_Text for analysis_
<<<<

Wednesday, 25 March 2026

A GLASS AND A HALF OF REGRET

In the grand British tradition of lamenting lost glories—much like mourning the Empire while queuing for a lukewarm cup of something that passes for tea—one finds oneself contemplating the melancholy fate of Cadbury. Once a beacon of cocoa-scented benevolence, now reduced to a discounted 'celebration' egg (woe betide we use such a controversial word such as "Easter" of course) lingering on supermarket shelves like an unwanted relative at a wedding, its foil wrapper peeling back in silent accusation. The viral photographs of forlorn, half-price confections, stacked in mute reproach amid the fluorescent purgatory of Tesco, serves as our age’s perfect emblem: Britain, that once-proud workshop of the world, unable even to safeguard its own chocolate. It is not merely palm oil insinuating itself where cocoa butter once held court; it is a symptom of a deeper national malaise, wherein heritage is flogged off to the highest bidder, quality is quietly euthanised in the name of shareholder value, and the public is left muttering into its shrinking bar of Dairy Milk that, yes, things used to be better.

Let us begin, as all proper laments must, at the beginning—before the accountants arrived with their spreadsheets and their dreams of 'synergies. In 1824, a Quaker named John Cadbury opened a modest grocer’s shop in Birmingham’s Bull Street, peddling tea, coffee, and drinking chocolate ground by hand with a pestle and mortar. Quakers, those stern opponents of frivolity and fun, had a curious knack for confectionery; perhaps the absence of ale in their lives left an embarrassing vacuum that only sugar could fill. John’s sons, Richard and George, inherited a business teetering on bankruptcy in 1861. Far from despairing, they invested in a Dutch cocoa press and launched Cocoa Essence in 1866—advertised, with admirable Quaker bluntness, as “Absolutely Pure, Therefore Best.” No adulteration, no nonsense, no palm oil pretending to be anything but what it was: a cheap lubricant for the global supply chain.

>>>>

_Check your understanding_
(a) Rewrite the paragraph of the text on Cadbury that begins "Let us begin, as all proper laments must" as a short bulleted list of its main facts.
(b) Summarize the text on Cadbury in two sentences.
(c) According to the text on Cadbury, what slogan was used to advertise Cocoa Essence?

_Information provided_

<<<<

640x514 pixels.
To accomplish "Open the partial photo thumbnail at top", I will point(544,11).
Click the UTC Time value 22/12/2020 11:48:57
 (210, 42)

>>>>

_Response list_
(a)
- In 1824, John Cadbury, a Quaker, opened a modest grocer's shop on Bull Street in Birmingham.
- The shop sold tea, coffee, and drinking chocolate ground by hand with a pestle and mortar.
- In 1861, his sons Richard and George inherited the business when it was close to bankruptcy.
- They invested in a Dutch cocoa press and in 1866 launched Cocoa Essence, advertised as "Absolutely Pure, Therefore Best."

(b) The text laments that Cadbury, once a beacon of benevolence, is now represented by discounted "celebration" eggs in Tesco and by palm oil taking the place of cocoa butter, which it treats as a symptom of Britain selling off its heritage and sacrificing quality for shareholder value. It then traces the company's origins from John Cadbury's Birmingham grocer's shop in 1824 to his sons' launch of Cocoa Essence in 1866.

(c) "Absolutely Pure, Therefore Best."